Exercise directions. Copy the records word for word, starting at the line containing "Task: Collapse the D-Link HQ tree node" and ending at the line containing "click(x=279, y=774)", including both of those lines. Leave the pictures out of your answer.

(Dataset items)
***
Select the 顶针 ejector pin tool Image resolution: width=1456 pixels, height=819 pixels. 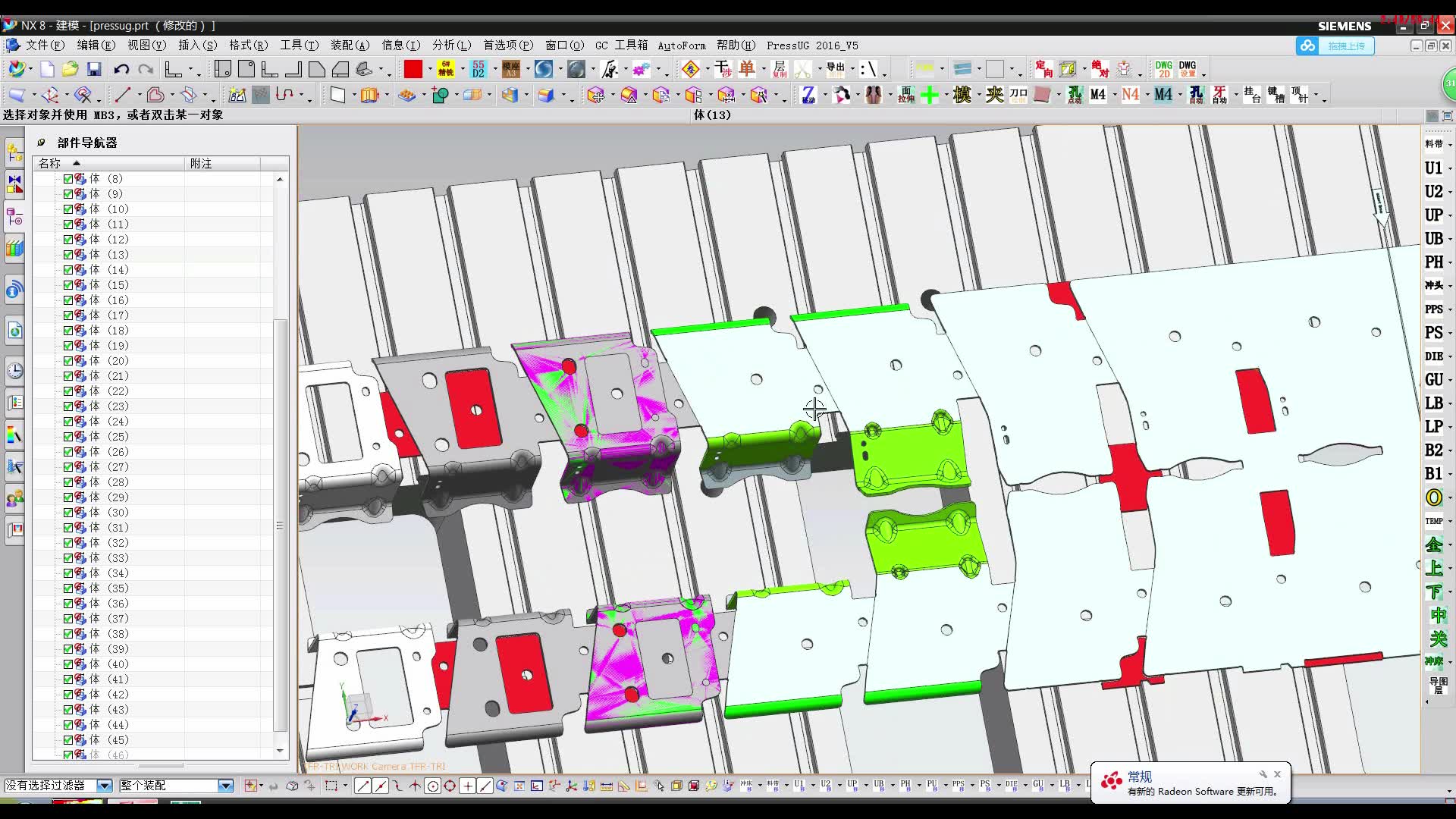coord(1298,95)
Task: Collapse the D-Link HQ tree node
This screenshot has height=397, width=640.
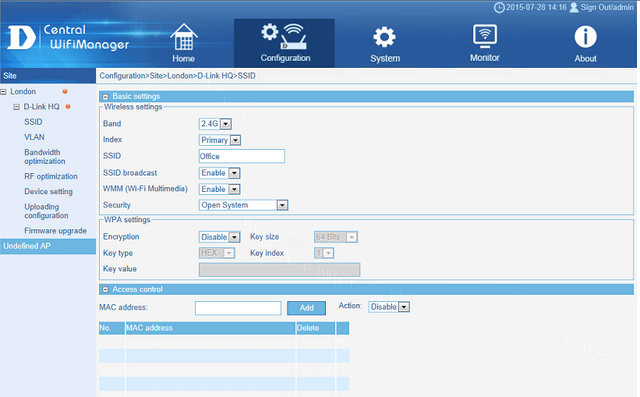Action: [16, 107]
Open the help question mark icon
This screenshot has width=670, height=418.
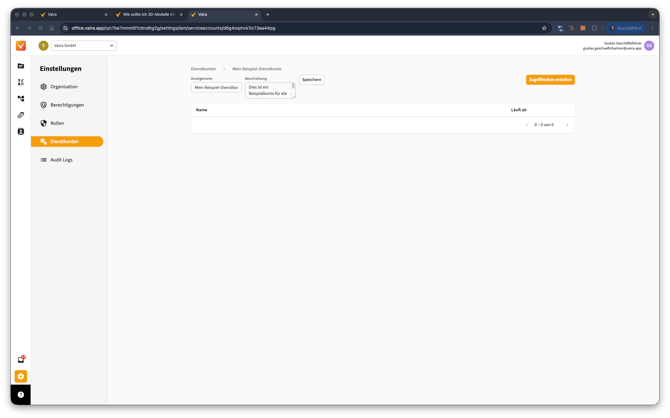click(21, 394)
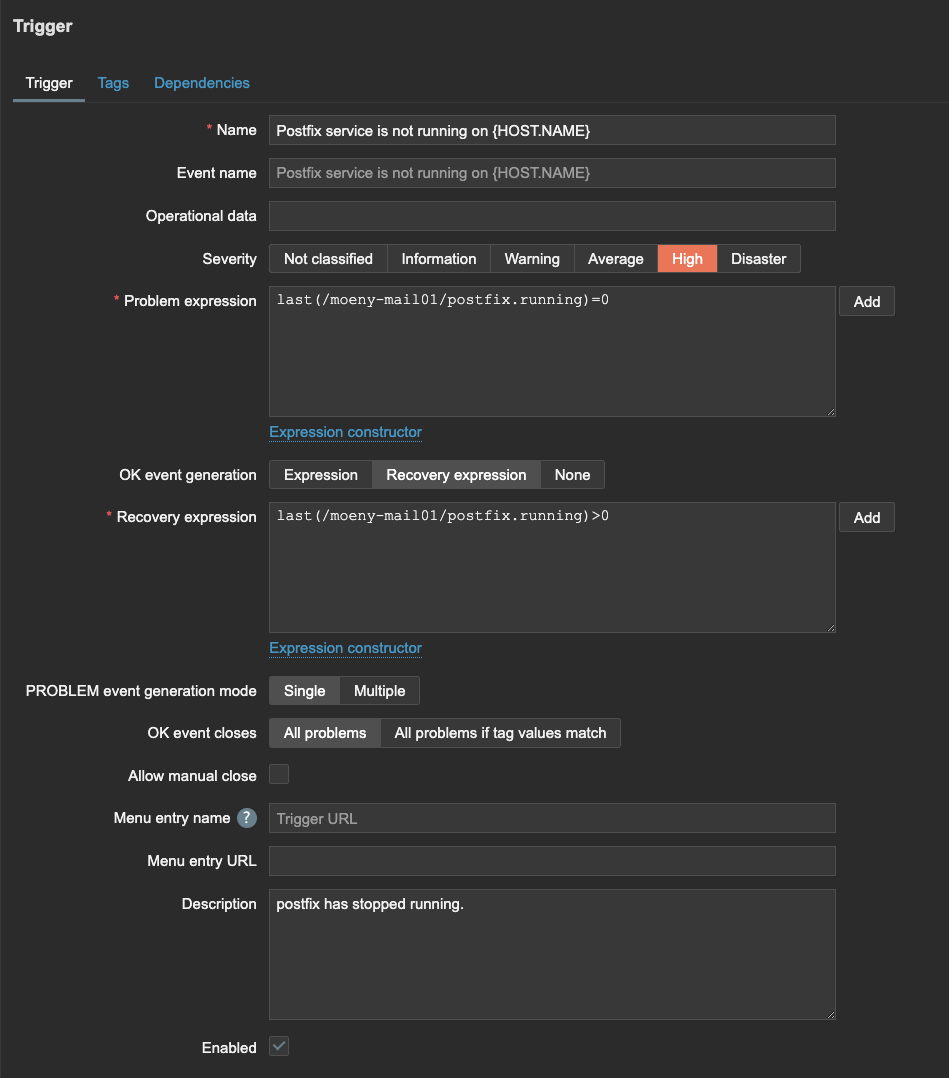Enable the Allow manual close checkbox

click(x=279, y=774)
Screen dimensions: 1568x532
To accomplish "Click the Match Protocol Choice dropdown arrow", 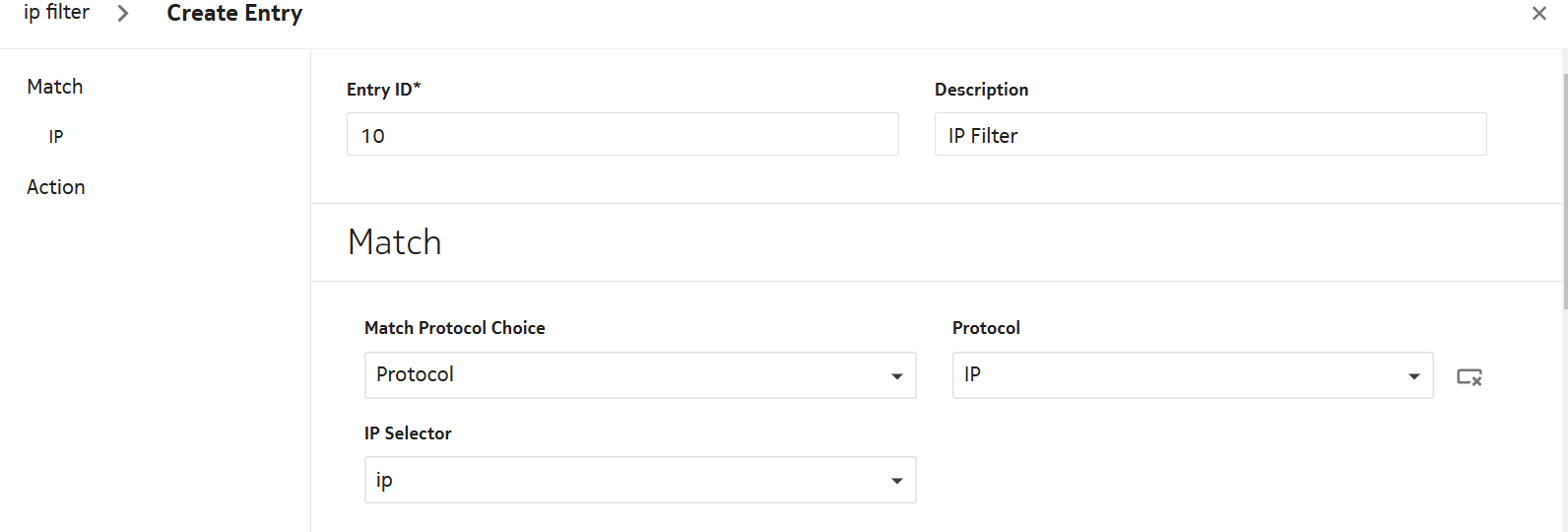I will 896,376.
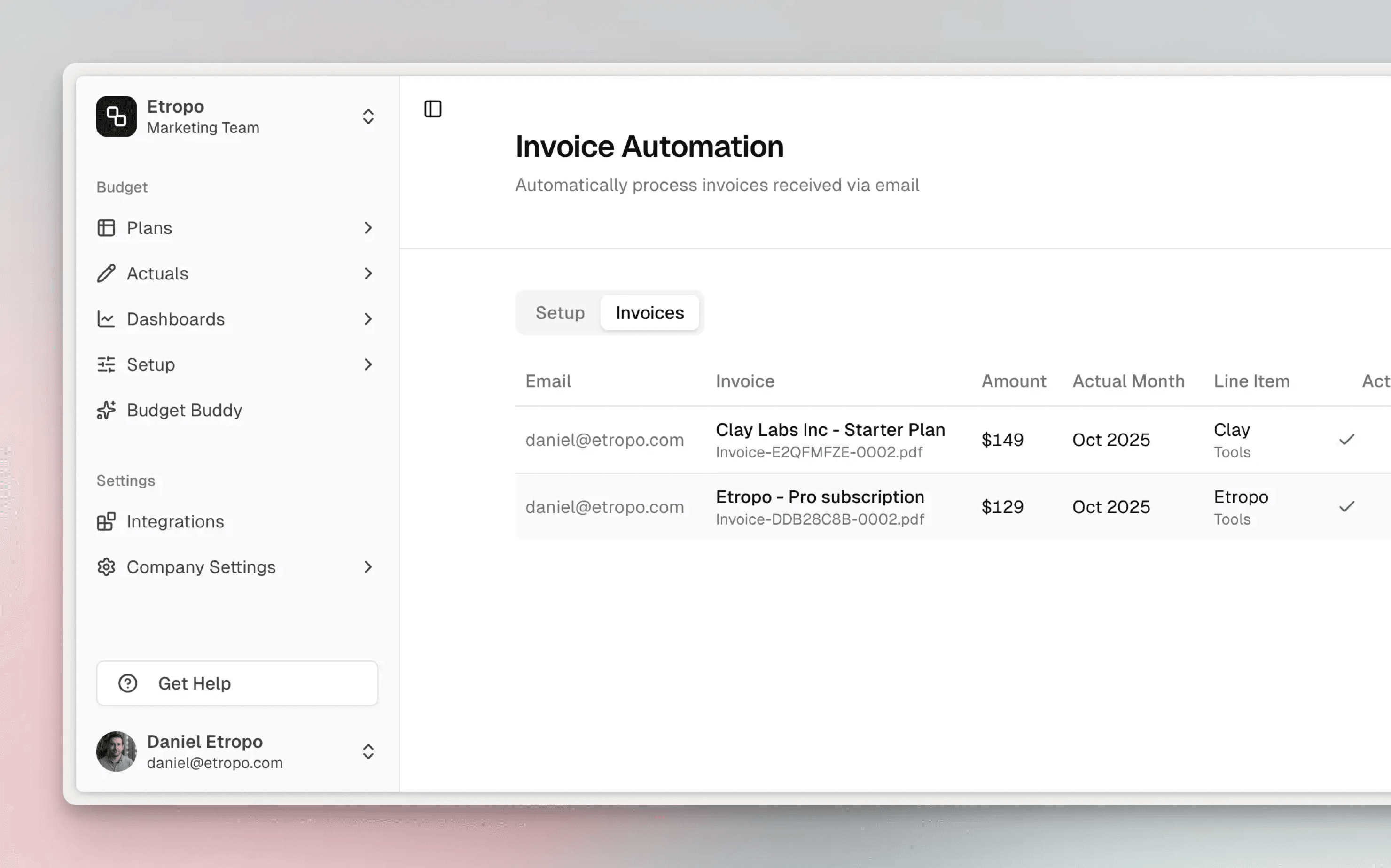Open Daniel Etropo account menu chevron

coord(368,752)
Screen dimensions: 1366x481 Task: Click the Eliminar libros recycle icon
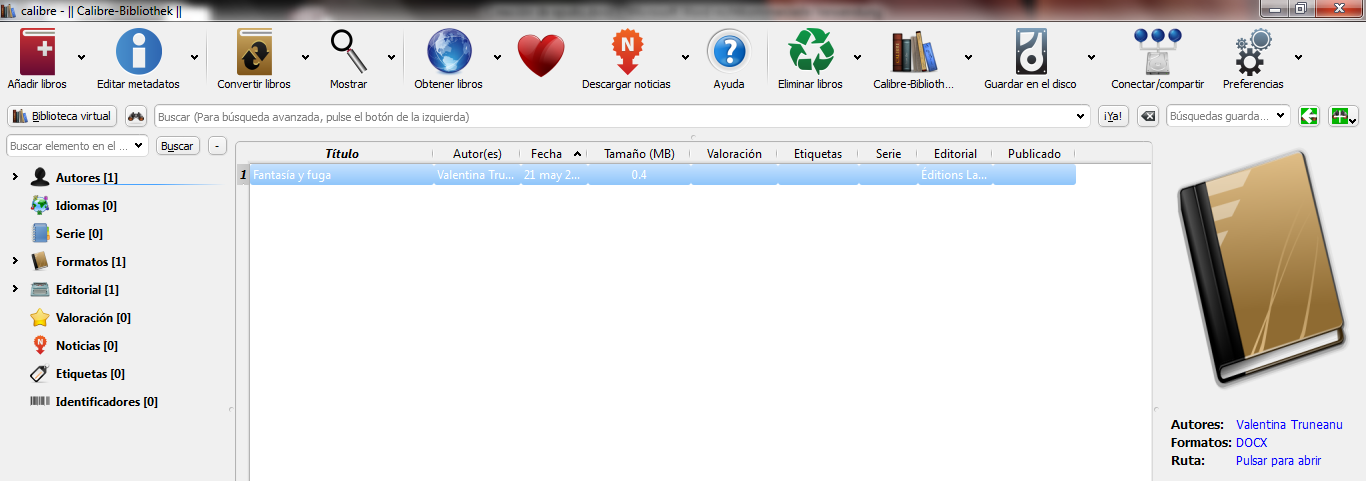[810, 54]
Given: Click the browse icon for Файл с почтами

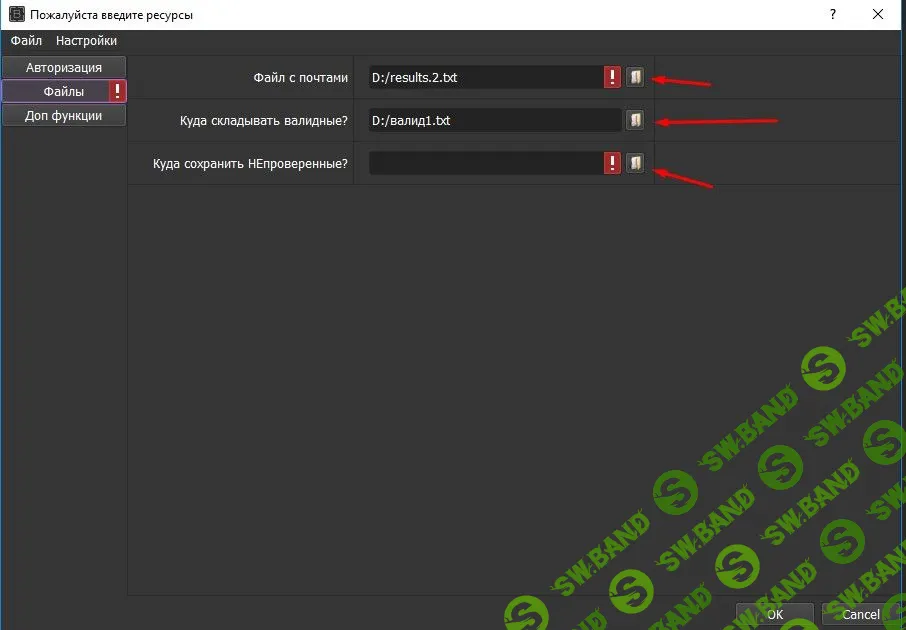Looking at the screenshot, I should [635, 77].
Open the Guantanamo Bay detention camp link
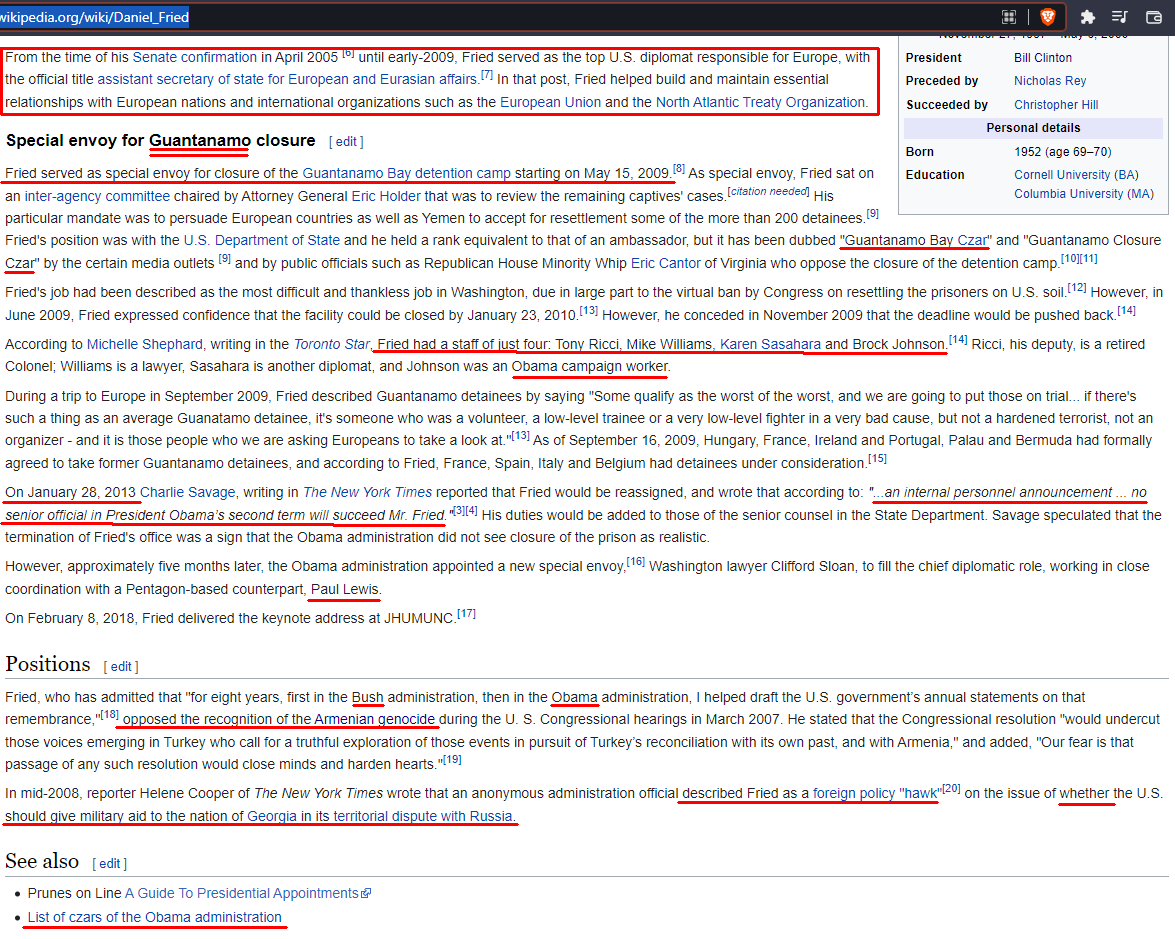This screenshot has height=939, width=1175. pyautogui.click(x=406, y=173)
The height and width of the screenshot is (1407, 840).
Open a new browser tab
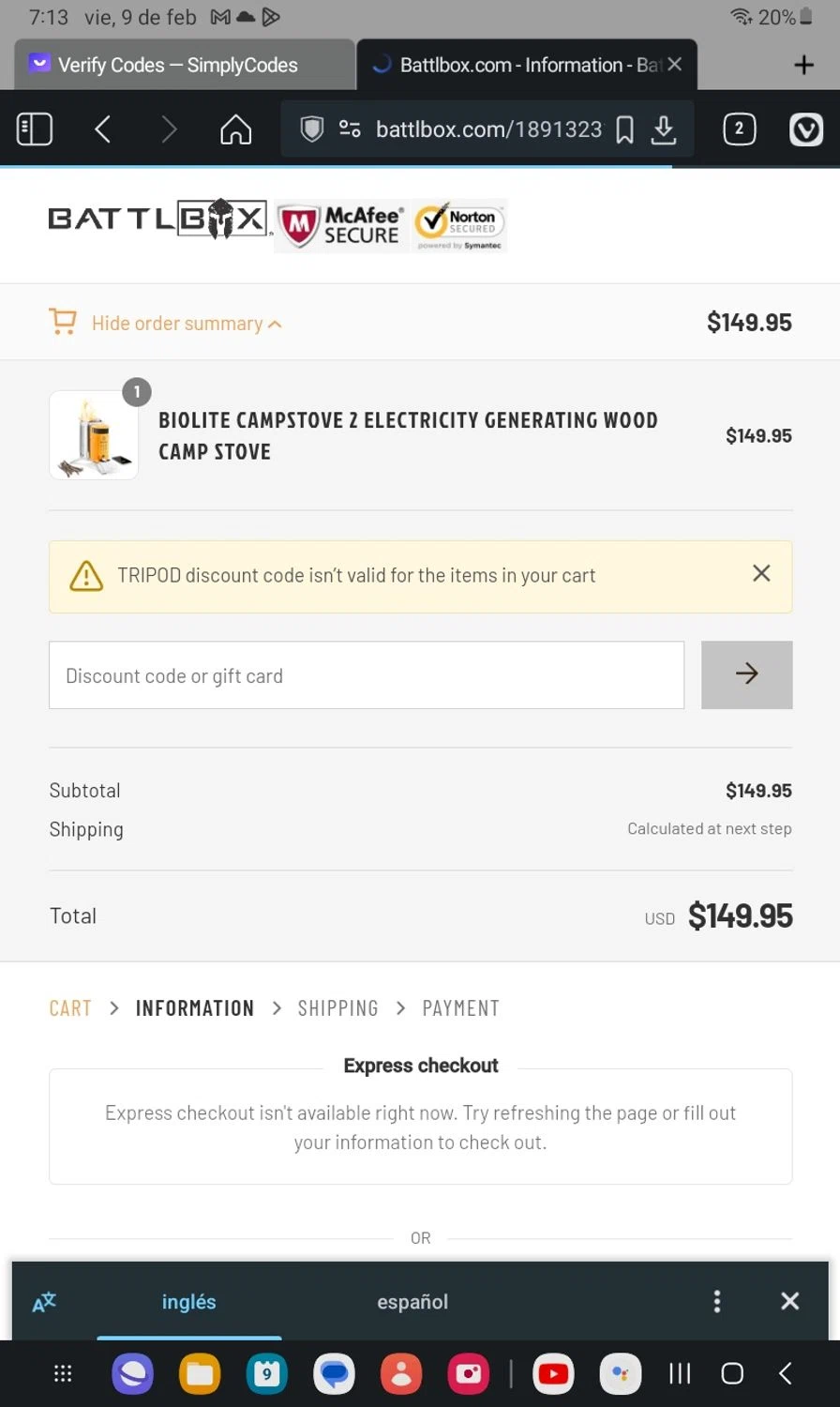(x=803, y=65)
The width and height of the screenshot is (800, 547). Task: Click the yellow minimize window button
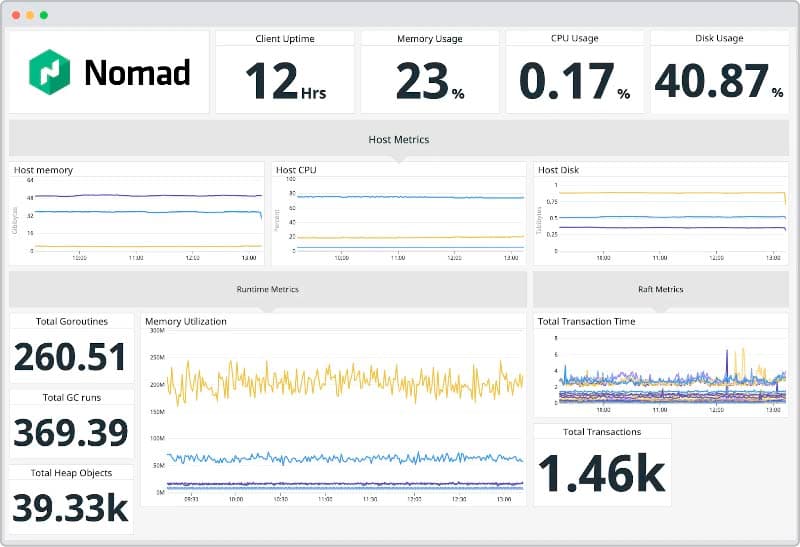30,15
***
Finished exercise.
Task: Collapse the D-Link HQ tree node
This screenshot has height=397, width=640.
Action: [16, 107]
Open the help question mark icon
This screenshot has width=670, height=418.
click(21, 394)
Enable the Allow manual close checkbox

click(x=279, y=774)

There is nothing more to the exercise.